The 16 countries that share the euro single currency have agreed they will help Greece out if it needs. So far so good. But only now is the nitty-gritty of how member states will go about paying for their contributions being hammered out. And suddenly things are getting a little complicated.
Italy announced on Tuesday it would have to issue government bonds — known as BTPs — to raise funds for its part in any Greek assistance.
Under the agreement finalised by euro zone members on Sunday — by which they will provide about 30 billion euros to Greece if needed, and the IMF a further 15 billion euros — Italy may be called upon to disburse about 5 billion, a figure proportional to its economic weight in the euro zone. Germany, the European Union’s biggest economy, would have to provide a little over 8 billion euros.
If Italy, which already has national debts in excess of 100 percent of GDP, issues more debt to raise money to help Greece get over its debt problems (Greece has a debt-to-GDP ratio of 120 percent), then, in theory, the yield on Italian bonds is likely to rise as investors factor in the increased risk. And since almost all members of the euro zone have severe budget deficits (and therefore little free cash), potentially all of them are going to have to issue more debt to raise the funds to pay Greece to overcome its even more serious deficit problems. It’s spreading the risk around.
By the same token, if Greece asks for and gets the help it needs, its bond yields can be expected to fall if investors (or speculators) believe that the worst of the crisis is over and that the risk of a Greek default has now passed.
Multiply that scenario across the 16 members of the euro zone and what you get — again, in theory — is the risk profile of 15 member states increasing slightly in order to allow the 16th member, Greece, to lower its profile. It’s like the water in a vast dam being released to save the one village next to the lake, with the result that all the villages in the valley get flooded equally.
Extending the metaphor, Germany, which doesn’t get flooded very often and has taken sensible precautions against such an outcome, clearly doesn’t like the idea of getting wet at all and has promised to keep its villagers dry. Italy doesn’t mind getting a bit wet because it’s been flooded a few times before and it might need the help of the other villages in the future. France, which likes to be seen as the driving force of inter-village cooperation, thinks it’s the responsibility of everyone in the valley to take on a bit of a water to help out the village by the dam — Greece.
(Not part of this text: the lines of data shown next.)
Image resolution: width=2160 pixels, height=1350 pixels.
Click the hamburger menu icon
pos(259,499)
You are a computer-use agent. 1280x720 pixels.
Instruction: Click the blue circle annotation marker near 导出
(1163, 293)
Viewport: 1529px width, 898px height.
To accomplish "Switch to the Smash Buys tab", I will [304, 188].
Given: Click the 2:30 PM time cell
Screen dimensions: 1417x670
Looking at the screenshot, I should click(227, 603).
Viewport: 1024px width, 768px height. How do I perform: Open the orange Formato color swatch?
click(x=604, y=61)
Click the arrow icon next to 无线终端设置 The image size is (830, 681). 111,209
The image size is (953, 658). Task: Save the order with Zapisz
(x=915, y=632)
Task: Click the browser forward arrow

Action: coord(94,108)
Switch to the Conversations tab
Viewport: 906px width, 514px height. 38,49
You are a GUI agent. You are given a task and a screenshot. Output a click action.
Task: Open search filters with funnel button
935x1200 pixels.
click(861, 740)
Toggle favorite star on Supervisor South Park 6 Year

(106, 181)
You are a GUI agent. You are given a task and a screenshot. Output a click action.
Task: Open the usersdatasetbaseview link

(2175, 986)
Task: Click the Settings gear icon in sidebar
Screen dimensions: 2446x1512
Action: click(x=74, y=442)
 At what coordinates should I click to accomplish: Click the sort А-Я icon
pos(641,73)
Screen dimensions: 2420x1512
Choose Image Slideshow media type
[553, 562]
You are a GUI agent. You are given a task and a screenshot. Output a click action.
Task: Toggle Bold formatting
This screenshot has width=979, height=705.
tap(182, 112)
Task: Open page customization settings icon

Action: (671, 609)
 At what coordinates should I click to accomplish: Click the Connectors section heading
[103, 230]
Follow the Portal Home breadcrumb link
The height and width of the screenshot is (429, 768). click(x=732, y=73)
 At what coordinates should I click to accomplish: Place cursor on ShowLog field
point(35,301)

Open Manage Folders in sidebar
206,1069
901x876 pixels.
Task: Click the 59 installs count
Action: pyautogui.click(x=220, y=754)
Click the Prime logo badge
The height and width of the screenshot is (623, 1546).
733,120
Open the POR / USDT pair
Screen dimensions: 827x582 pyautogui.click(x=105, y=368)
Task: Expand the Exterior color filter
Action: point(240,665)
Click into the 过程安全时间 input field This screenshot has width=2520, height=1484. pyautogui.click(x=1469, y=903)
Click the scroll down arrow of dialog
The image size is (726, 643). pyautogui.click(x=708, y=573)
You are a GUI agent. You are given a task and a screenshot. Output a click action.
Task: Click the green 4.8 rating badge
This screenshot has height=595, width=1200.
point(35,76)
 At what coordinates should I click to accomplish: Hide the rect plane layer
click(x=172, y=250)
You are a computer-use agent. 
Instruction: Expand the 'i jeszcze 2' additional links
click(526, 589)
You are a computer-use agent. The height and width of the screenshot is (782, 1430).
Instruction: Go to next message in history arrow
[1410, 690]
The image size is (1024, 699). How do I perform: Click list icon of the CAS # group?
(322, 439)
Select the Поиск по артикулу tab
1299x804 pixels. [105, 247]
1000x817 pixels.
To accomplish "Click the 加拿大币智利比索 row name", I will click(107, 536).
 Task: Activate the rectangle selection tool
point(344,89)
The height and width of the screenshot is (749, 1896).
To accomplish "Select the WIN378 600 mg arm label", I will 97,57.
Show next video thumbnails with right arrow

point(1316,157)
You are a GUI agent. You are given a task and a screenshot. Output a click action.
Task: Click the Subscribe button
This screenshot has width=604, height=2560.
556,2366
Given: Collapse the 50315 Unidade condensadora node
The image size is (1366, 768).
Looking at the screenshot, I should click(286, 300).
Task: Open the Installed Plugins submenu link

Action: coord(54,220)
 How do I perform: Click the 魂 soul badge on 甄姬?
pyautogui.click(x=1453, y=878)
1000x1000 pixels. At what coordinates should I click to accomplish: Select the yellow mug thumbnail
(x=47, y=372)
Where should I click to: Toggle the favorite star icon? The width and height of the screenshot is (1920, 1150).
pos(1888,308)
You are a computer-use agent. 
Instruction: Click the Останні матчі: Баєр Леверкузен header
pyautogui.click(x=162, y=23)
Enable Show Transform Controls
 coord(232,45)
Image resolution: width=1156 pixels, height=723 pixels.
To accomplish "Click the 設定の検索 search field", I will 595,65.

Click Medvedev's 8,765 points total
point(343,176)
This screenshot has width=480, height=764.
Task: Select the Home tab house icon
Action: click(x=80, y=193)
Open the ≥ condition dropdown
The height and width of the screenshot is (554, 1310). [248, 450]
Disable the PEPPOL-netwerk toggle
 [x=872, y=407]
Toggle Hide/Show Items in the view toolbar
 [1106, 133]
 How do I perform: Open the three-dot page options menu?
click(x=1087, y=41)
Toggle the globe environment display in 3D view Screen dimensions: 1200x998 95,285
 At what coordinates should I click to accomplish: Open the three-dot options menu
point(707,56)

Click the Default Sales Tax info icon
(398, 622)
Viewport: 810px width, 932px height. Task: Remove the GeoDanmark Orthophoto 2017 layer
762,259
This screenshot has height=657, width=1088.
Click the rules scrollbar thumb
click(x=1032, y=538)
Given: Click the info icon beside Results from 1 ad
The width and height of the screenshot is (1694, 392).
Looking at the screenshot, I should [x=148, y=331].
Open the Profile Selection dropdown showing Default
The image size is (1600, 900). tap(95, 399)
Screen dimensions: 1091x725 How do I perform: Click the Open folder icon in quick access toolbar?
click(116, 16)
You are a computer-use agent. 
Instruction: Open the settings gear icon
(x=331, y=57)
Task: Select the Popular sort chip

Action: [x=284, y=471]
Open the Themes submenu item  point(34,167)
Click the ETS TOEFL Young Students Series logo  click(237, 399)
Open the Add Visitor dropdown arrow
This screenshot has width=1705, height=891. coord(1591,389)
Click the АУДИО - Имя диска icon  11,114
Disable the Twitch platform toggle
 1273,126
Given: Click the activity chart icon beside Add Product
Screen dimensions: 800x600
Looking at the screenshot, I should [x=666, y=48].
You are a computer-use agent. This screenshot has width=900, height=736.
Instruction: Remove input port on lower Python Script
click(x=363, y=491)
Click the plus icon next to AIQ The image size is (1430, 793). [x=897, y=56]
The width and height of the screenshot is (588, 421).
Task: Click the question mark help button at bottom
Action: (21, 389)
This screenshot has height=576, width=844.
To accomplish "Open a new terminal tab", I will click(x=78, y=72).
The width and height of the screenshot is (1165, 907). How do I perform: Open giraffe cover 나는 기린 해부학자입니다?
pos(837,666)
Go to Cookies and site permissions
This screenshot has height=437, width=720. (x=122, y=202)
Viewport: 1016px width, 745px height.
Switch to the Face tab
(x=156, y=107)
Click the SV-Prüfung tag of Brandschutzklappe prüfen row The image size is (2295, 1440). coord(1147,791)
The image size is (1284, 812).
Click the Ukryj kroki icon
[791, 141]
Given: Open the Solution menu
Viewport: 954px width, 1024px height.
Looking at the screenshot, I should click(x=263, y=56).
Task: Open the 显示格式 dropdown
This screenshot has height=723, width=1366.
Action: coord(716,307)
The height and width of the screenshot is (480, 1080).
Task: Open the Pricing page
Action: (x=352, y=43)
And meanwhile Greece, which was responsible for putting most of the water behind the dam in the first place, just wants to make sure it doesn’t end up completely inundated, even if that means its neighbours taking a bit of a dousing in the process.
The extra complication as to whether such a scenario plays out is whether the village councils — all of whom must decide together whether to allow Greece to open the floodgates — will agree to a small soaking.
In that vein it was notable that the Italian parliament — which arguably isn’t one of the world’s most efficient assemblies — may have to decide if Italy is allowed to contribute to a Greek financial aid package. If that’s the case, releasing money to Greece could take far longer than anyone expected.
Given that the floodwaters behind the dam are still rising and the dam wall itself is beginning to show cracks, euro zone members might want to decide quickly how many bailout buckets they have available and make sure their particular village council is going to let them use them.